• _Your objective_: An exact, word-for-word copy of the entries is required, beginning at the line that contains "Task: Click the" and ending at the last line, both included.

Start of Data supplied

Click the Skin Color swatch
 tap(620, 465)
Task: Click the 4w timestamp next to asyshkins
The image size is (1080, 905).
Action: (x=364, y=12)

End of Data supplied

• _Solution_:
Task: Click the 4w timestamp next to asyshkins
The image size is (1080, 905).
Action: (x=364, y=12)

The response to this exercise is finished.